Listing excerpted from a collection
----------------------------------------

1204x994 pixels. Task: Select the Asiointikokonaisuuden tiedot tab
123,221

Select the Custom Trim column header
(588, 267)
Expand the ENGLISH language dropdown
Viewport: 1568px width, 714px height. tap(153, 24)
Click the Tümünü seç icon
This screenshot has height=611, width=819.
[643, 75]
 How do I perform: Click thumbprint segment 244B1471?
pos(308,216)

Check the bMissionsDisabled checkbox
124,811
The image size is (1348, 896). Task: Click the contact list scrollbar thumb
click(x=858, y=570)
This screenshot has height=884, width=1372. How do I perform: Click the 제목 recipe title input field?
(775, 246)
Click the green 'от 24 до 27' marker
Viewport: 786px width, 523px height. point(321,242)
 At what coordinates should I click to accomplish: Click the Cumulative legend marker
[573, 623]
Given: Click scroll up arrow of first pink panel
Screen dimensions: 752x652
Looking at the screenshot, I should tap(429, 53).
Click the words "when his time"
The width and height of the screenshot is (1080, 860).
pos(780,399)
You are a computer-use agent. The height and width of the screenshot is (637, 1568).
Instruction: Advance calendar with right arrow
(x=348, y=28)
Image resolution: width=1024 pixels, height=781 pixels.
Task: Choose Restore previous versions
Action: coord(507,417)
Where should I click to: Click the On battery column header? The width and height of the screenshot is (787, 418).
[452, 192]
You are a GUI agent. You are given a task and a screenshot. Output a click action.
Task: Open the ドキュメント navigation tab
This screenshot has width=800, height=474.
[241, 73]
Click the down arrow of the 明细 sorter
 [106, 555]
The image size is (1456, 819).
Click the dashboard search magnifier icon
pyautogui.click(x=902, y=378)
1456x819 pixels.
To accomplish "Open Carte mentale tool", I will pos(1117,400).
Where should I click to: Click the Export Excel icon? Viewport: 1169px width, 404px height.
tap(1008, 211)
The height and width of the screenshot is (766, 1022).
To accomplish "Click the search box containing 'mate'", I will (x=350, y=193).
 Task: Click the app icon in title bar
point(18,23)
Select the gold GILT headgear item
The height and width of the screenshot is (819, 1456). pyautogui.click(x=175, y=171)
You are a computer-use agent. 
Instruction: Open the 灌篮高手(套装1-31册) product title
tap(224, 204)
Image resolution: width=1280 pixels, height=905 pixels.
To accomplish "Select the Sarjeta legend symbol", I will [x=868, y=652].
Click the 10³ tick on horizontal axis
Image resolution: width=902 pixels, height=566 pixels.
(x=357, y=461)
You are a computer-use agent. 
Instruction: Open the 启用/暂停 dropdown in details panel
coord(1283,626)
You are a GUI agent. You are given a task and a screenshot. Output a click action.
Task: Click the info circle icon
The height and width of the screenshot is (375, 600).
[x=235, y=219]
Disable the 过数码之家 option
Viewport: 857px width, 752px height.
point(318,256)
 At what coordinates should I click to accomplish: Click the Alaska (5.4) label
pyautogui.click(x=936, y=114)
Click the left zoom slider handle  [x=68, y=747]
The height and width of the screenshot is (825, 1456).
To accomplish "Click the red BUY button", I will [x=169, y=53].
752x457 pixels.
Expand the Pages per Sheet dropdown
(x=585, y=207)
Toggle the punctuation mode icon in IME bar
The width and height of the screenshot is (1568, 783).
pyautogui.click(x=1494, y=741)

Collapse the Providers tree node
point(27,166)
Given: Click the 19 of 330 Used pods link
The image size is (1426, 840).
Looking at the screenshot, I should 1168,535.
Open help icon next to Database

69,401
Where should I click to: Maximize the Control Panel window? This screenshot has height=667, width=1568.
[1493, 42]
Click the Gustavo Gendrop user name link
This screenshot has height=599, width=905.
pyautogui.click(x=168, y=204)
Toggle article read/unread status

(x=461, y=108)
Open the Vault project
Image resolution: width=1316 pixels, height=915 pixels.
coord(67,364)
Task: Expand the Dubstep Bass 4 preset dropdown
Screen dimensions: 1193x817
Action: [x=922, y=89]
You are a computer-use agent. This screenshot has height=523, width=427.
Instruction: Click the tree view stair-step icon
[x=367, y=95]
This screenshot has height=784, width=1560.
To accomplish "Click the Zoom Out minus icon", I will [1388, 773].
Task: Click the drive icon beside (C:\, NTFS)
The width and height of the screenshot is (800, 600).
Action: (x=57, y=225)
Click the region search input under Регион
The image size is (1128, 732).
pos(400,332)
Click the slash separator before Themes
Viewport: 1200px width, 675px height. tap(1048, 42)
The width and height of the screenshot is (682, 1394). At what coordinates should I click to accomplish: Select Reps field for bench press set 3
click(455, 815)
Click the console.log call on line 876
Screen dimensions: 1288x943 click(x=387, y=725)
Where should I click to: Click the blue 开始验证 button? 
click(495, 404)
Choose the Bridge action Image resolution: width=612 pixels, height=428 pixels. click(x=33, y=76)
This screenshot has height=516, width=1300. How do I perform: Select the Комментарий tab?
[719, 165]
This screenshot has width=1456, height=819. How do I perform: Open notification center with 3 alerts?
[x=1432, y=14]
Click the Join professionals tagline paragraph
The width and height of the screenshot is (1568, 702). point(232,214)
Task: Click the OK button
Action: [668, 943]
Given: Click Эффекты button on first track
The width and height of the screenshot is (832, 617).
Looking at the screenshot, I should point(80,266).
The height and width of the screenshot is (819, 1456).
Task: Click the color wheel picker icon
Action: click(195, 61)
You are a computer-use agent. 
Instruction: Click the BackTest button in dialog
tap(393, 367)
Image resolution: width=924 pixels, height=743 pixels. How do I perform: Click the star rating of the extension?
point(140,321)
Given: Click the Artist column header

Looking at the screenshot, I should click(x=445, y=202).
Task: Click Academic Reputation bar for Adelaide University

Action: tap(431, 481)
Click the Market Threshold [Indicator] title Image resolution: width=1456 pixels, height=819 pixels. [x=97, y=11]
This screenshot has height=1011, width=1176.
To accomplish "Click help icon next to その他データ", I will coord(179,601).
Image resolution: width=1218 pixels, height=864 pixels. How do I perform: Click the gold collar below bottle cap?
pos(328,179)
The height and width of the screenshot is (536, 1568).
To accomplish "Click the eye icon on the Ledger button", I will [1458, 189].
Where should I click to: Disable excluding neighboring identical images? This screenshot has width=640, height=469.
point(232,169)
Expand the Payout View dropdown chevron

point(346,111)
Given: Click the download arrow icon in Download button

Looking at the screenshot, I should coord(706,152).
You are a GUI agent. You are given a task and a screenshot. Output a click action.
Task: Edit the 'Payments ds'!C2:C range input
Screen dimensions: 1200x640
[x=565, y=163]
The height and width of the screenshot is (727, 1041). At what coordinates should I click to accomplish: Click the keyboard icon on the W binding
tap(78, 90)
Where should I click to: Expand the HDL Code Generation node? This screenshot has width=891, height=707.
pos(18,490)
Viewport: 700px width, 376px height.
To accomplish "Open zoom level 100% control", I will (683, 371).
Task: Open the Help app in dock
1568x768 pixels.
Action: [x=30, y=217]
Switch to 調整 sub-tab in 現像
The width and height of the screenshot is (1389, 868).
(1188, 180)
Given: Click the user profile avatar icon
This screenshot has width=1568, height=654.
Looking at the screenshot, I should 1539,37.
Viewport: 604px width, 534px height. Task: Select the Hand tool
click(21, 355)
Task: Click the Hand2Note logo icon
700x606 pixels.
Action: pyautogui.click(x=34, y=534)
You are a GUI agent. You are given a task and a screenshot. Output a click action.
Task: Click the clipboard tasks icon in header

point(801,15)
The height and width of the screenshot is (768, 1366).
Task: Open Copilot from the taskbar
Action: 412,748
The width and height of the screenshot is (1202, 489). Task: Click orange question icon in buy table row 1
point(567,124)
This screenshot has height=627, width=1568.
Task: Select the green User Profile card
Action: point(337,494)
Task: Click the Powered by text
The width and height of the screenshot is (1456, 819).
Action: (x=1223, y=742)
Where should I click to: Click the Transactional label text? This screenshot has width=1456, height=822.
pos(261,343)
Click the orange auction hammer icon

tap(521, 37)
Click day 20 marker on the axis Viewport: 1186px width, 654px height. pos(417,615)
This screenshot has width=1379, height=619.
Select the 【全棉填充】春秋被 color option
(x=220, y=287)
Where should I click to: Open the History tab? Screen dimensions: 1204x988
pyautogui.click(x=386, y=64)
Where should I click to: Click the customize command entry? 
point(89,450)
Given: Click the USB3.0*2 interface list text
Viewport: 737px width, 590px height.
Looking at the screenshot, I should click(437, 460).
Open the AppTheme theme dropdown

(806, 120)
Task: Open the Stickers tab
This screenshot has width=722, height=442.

----------------------------------------

• DESCRIPTION OF THE TASK: Copy the lines of the listing above from the line containing "Where should I click to: Open" through the end of the listing, both ends included.

• FINISHED ANSWER:
Where should I click to: Open the History tab? Screen dimensions: 1204x988
pyautogui.click(x=386, y=64)
Where should I click to: Click the customize command entry? 
point(89,450)
Given: Click the USB3.0*2 interface list text
Viewport: 737px width, 590px height.
Looking at the screenshot, I should click(437, 460).
Open the AppTheme theme dropdown

(806, 120)
Task: Open the Stickers tab
This screenshot has width=722, height=442.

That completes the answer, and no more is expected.